--- Start of Data shown ---

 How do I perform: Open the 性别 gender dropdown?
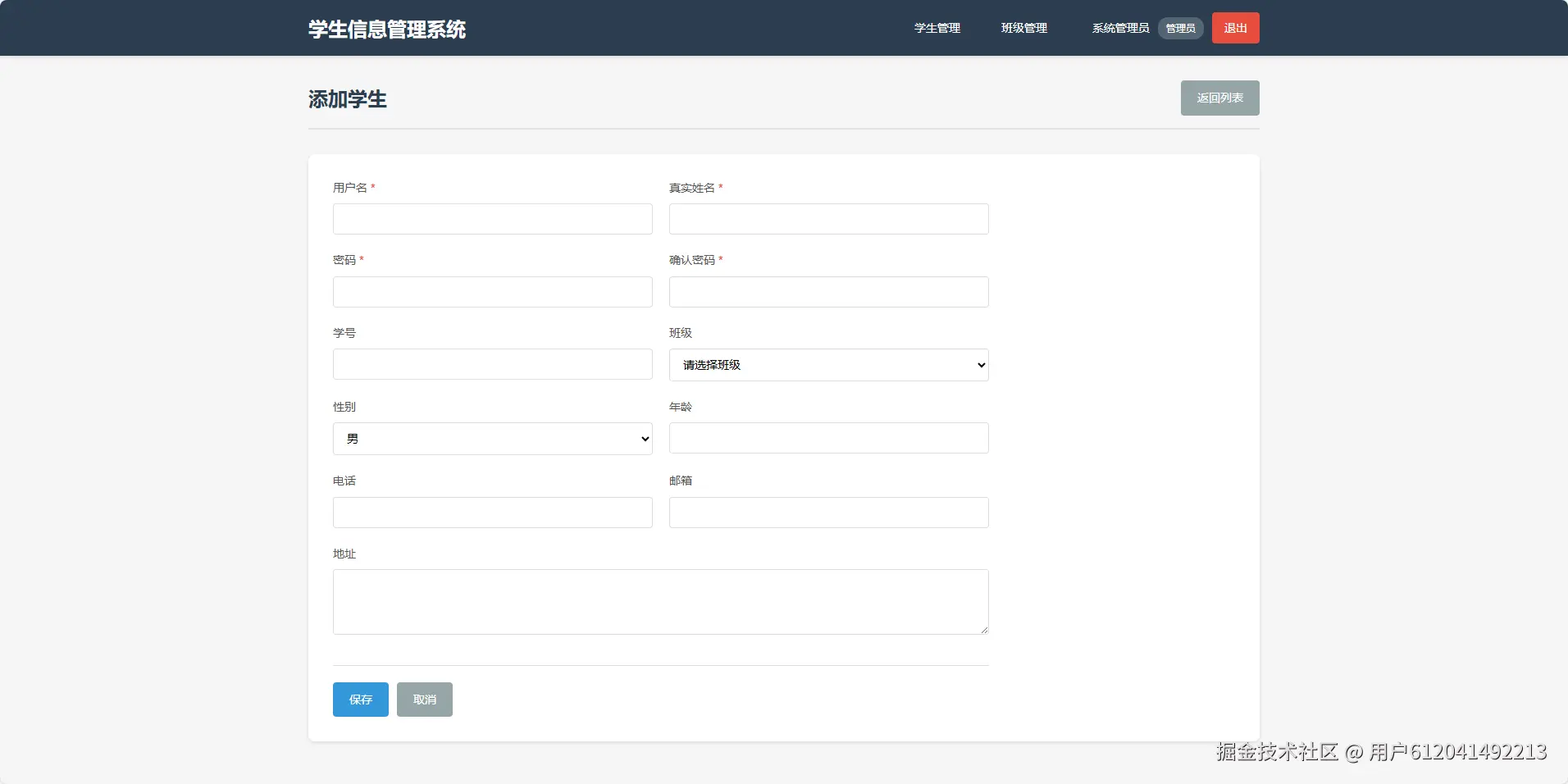[x=491, y=438]
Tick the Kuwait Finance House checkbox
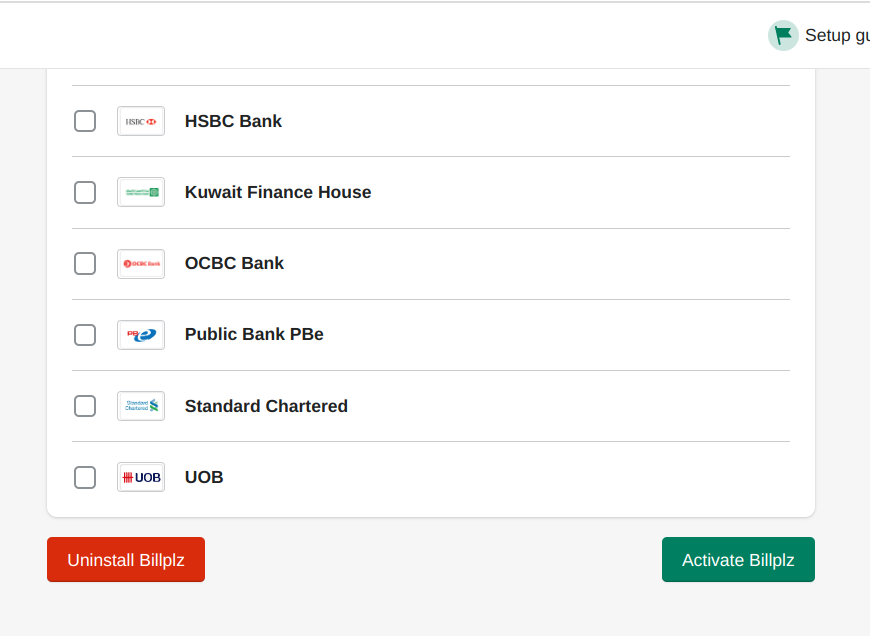Image resolution: width=870 pixels, height=636 pixels. coord(85,192)
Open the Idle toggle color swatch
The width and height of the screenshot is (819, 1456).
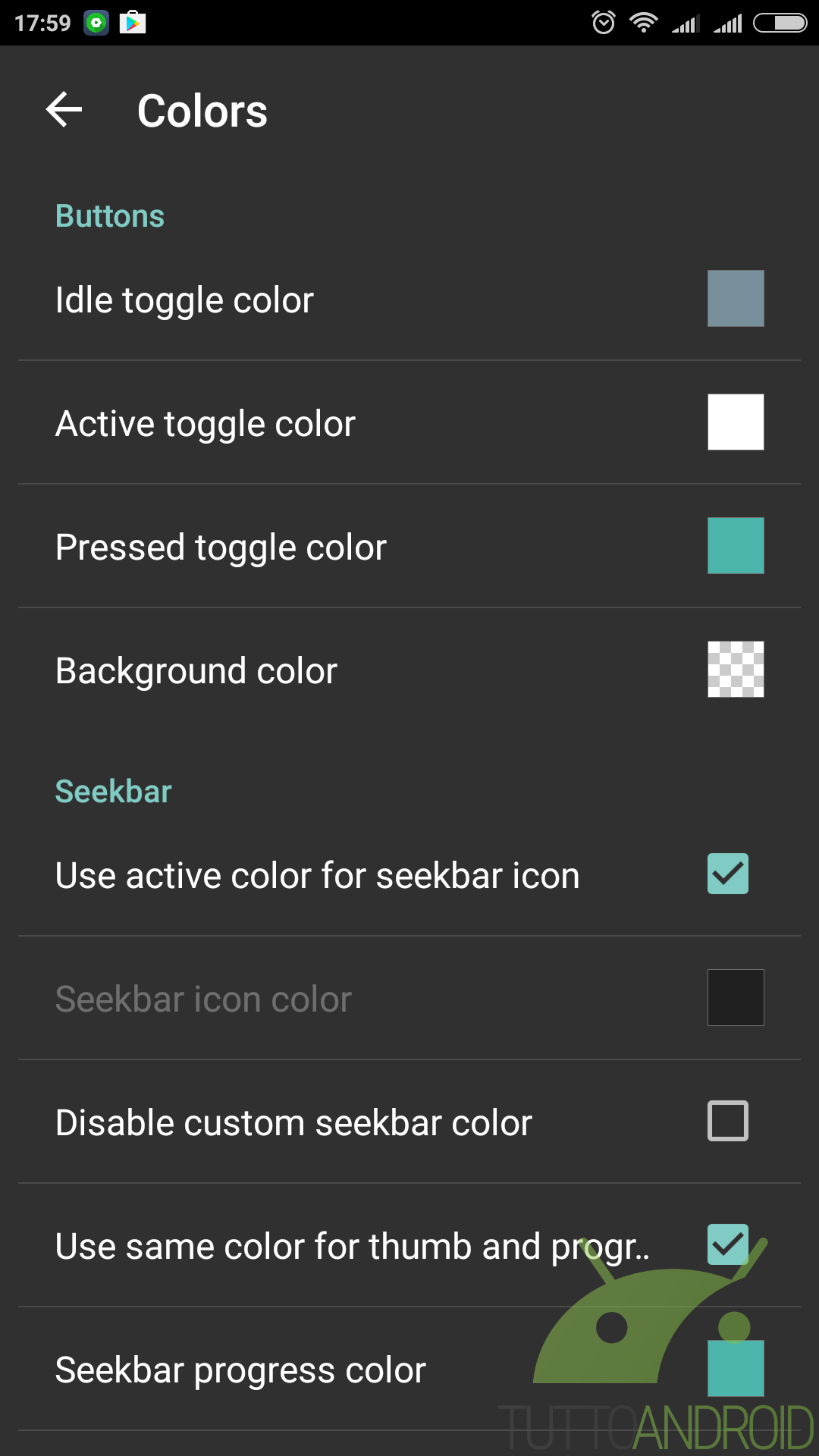pyautogui.click(x=736, y=299)
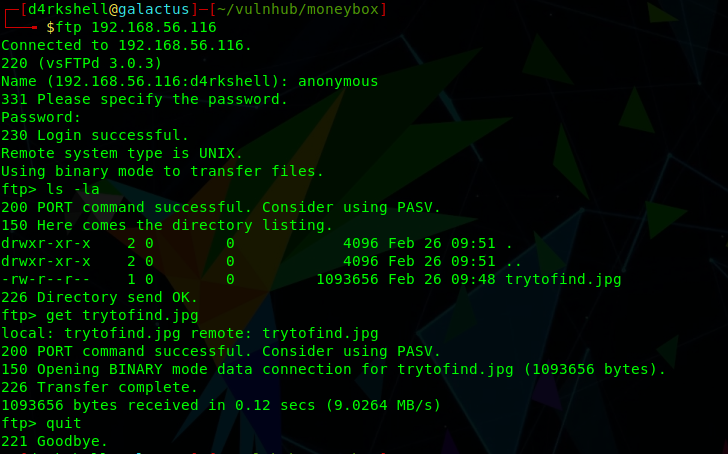The width and height of the screenshot is (728, 454).
Task: Click the file size 1093656 in the listing
Action: 347,279
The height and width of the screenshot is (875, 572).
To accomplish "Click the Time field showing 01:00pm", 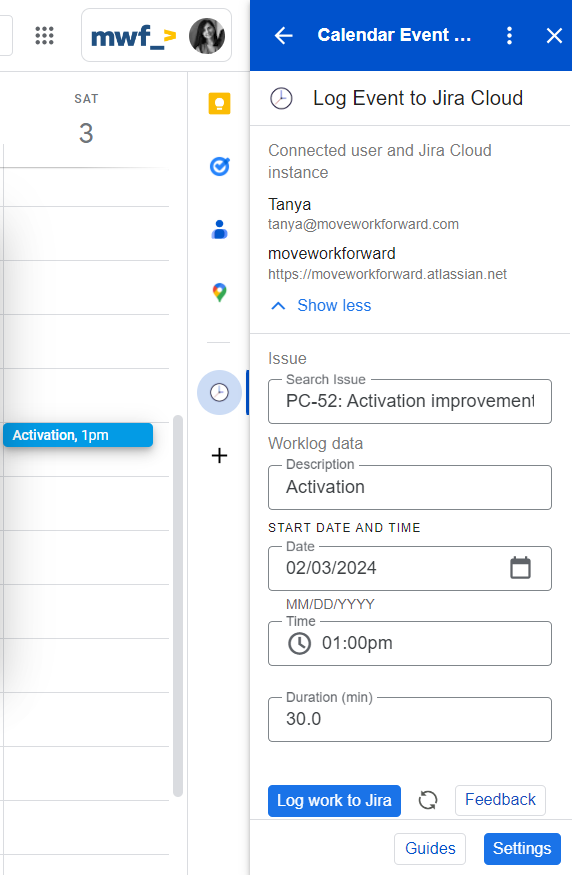I will [x=410, y=643].
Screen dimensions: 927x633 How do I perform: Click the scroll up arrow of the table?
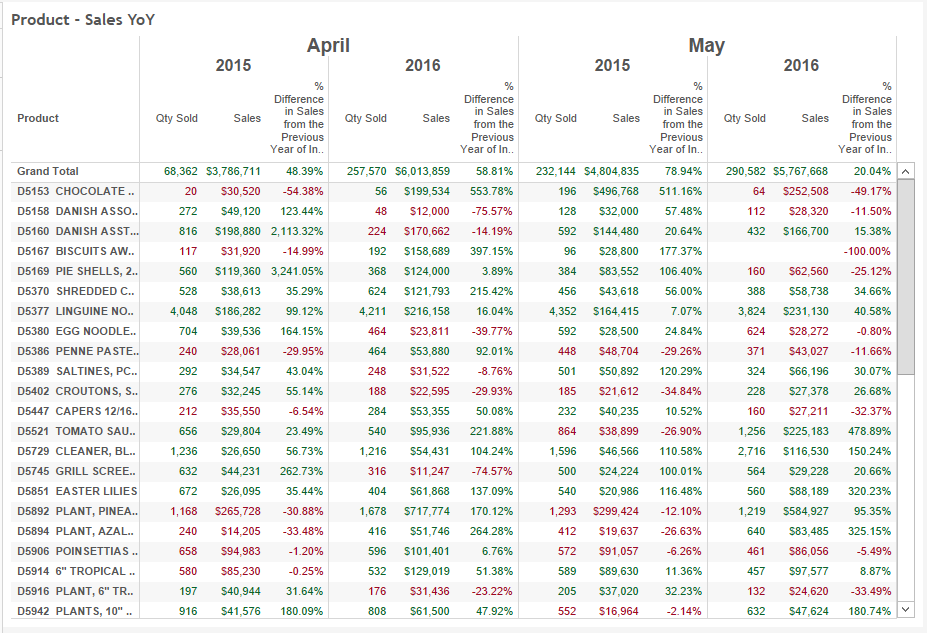pos(906,171)
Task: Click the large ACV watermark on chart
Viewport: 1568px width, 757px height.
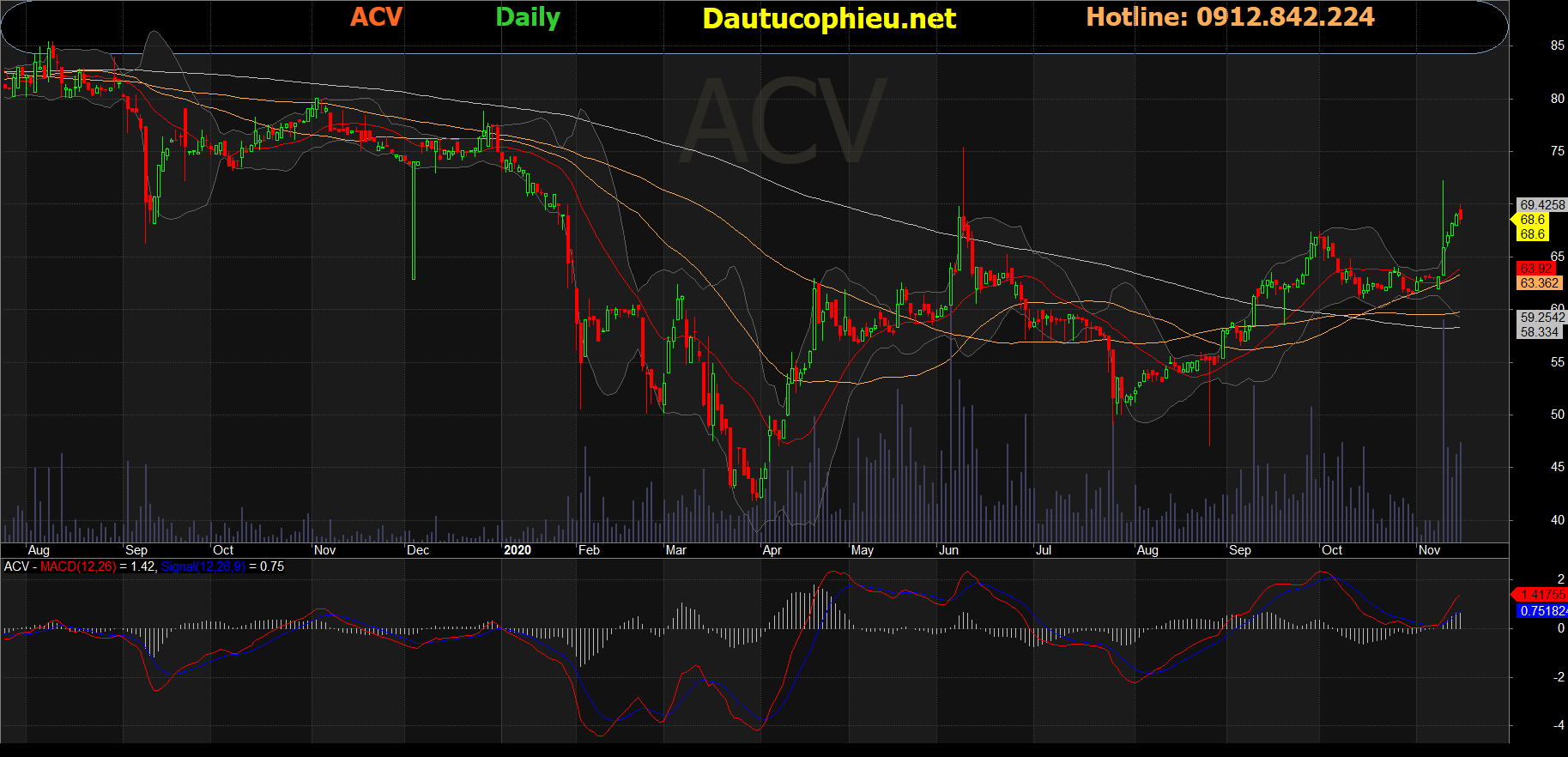Action: (784, 121)
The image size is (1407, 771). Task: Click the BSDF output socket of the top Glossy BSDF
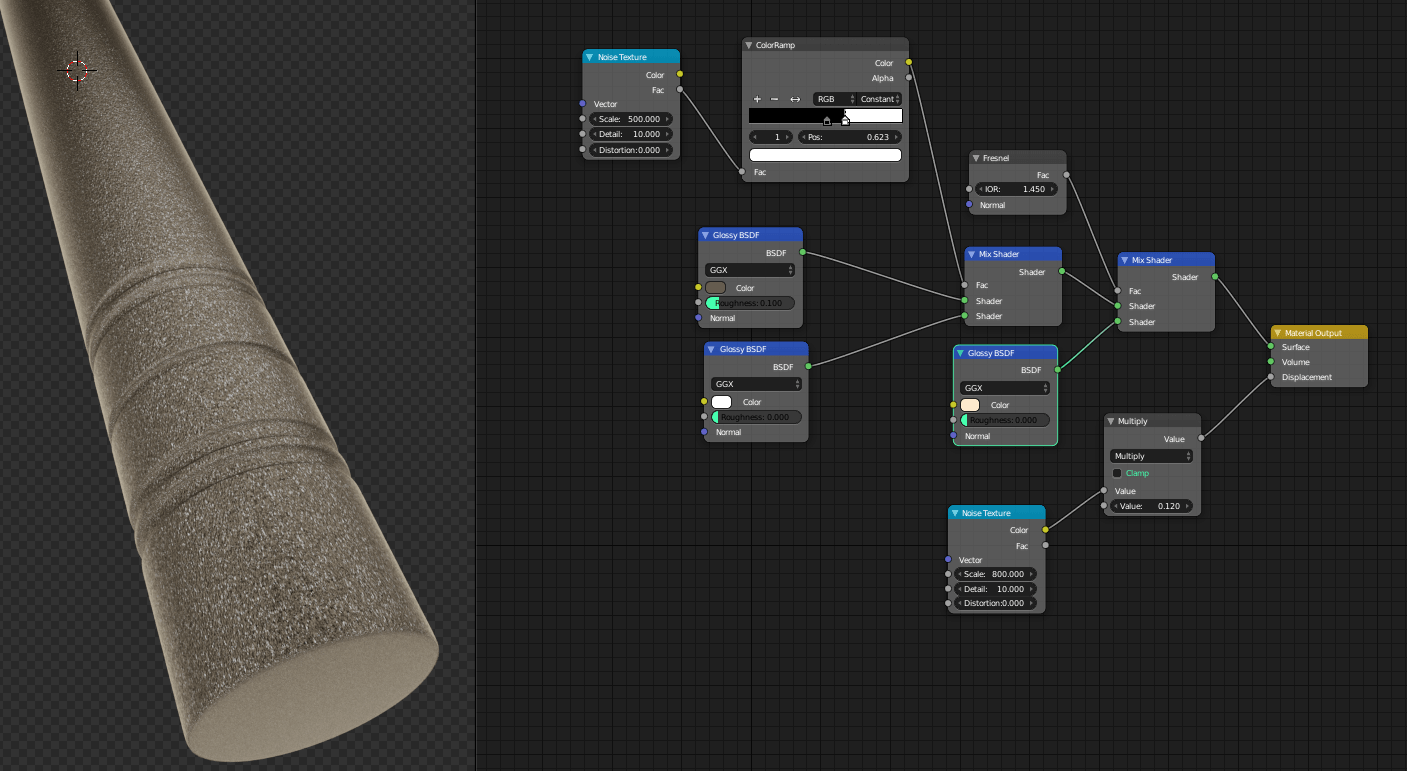(x=802, y=252)
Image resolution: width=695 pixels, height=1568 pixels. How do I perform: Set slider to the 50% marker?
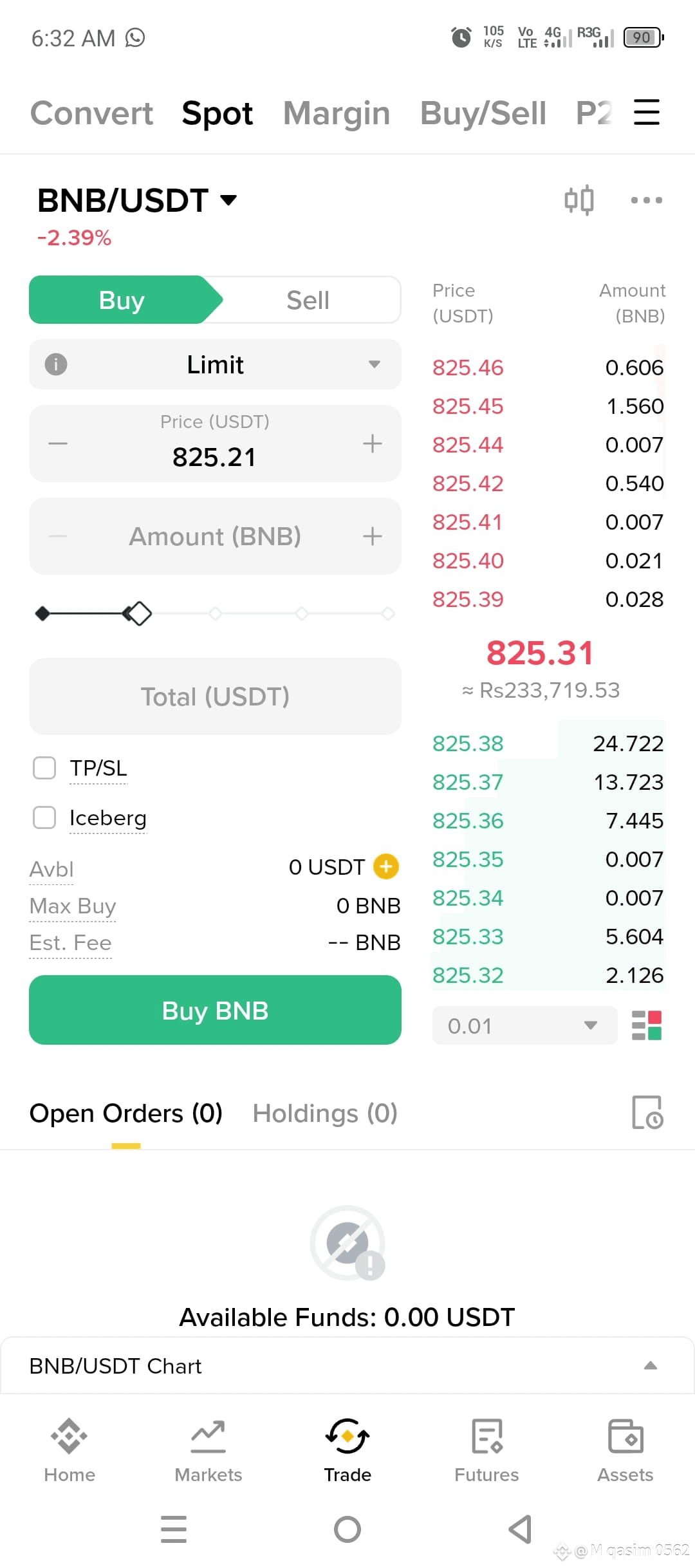[x=216, y=613]
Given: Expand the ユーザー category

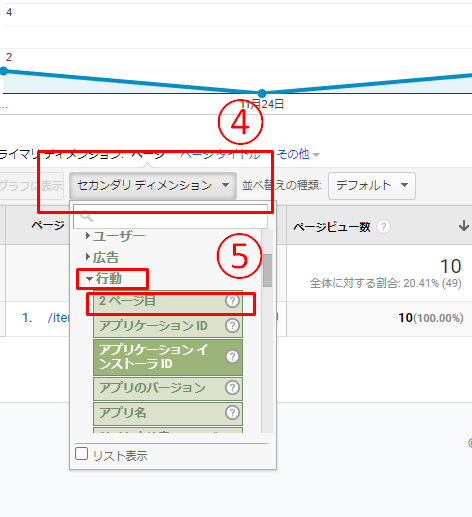Looking at the screenshot, I should pyautogui.click(x=115, y=236).
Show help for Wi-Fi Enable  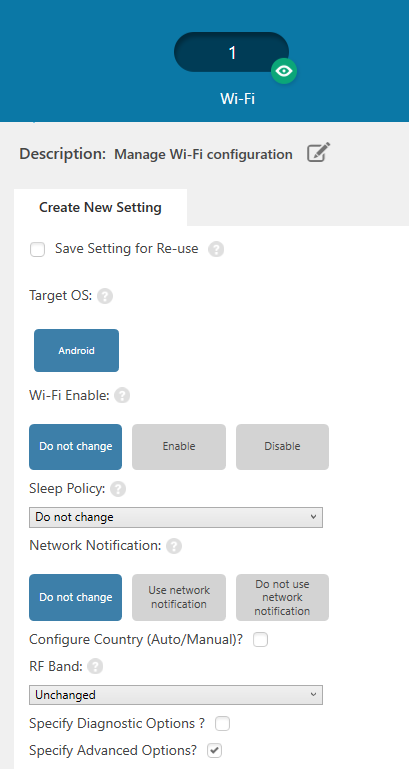[122, 395]
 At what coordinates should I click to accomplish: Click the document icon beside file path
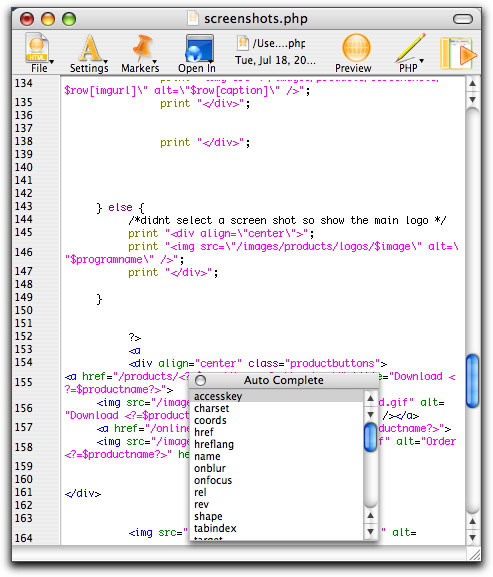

--- End of Data shown ---

Count the lines in the records above that contain the word "file". Reply with the number alone.

2